Result showed that 7/10 and 8/10 of scabietic volunteers had positive result when pricked with 1.2 μg/ml and 2.4 μg/ml of sarcoptic proteins extract, respectively, producing cutaneous anaphylaxis or immediate hypersensitivity. The reaction is deemed to be the type-1 or immediate hypersensitivity because it developed rapidly (within 20 minutes); wheal and flare were specific for type-1 hypersensitivity, since all individuals were either active scabietics or had scabies infestation less than a year until that time.

The same result was approved when sensitized animals were intradermal injected with the mite proteins; immediate hypersensitivity or wheal was produced (Tarigan, 2006). The data of the current work disagreed with the result study done by (Falk & Bolle, 1980) which showed that patients with scabies who were prick tested by the scabies mite extract were negative in each case, nevertheless, 7/12 cases had a positive intracutaneous response of the immediate type to the scabies mite extract. The reason may be due to sufficient protein concentrations of mite were used in present study for prick test (1:1000 and 1:2000) if compared with 1:2500 that done by (Falk & Bolle, 1980).

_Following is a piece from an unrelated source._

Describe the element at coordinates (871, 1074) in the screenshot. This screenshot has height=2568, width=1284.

Heating the sarcoptic proteins solution at 60º C for 60 minutes did not lose their allergenicity, this means that all or at least some of the mite allergens present in the mite extract are heat stable.

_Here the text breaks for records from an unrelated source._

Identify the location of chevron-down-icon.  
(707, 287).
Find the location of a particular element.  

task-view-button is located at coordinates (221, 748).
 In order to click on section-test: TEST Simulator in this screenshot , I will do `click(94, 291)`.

In a previous study, the sarcoptic allergens responsible for the hypersensitivity reaction in sensitized animals are 30-40 kDa and <10 kDa proteins, therefore we suspect that the sarcoptic heat stable allergens are in these range, as showed in a previous work (Tarigan, 2006).

The mite proteins were powerful allergens; since solution containing 1.2 μg/ml of proteins (which were previously treated with heat) produced a remarkable hypersensitive reaction when pricked.

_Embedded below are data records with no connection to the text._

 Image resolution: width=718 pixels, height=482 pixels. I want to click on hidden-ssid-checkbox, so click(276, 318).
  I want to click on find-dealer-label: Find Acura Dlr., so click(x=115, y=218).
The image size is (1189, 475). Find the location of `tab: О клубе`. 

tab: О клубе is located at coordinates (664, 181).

On the other hand, 40% of scabietic patients had a positivity against HDM extract when pricked, whereas none of controls had a positive result. Other study showed in scabietic patients, the persons with a positive intracutaneous response to the scabies mite extract also had positive intracutaneous responses to DP, and five of these also had a positive prick test to HDM (Falk & Bolle, 1980). Another study demonstrated that extracts of HDM antigens exhibited significant greater positive results in scabietics than non-scabietic control subjects once skin prick tested (Mostafa, El-Kadi, Zeftawy, Singer, & Khalil, 1998).

Results of (Harmanyeri, Taşkapan, & Doǧan, 2002) proved that skin prick test was positive against HDM in 32% of scabies patients. Whereas (Taşkapan & Harmanyeri, 2005) revealed that 88% of patients with scabies had immediate-type reactivity (prick test and/or intradermal test positivity) in contradiction of HDM.

Conclusion

The current study concluded that the sarcoptic allergens that responsible for the hypersensitivity reaction are heat stable. There is a cross reactivity between Sarcoptes scabiei and HDM antigens. According the findings of this study, we recommend purification of sarcoptic mite proteins using gel filtration, ultrafiltration and chromatography to obtain purified proteins as a first step for antigen preparation that can be used in allergy tests.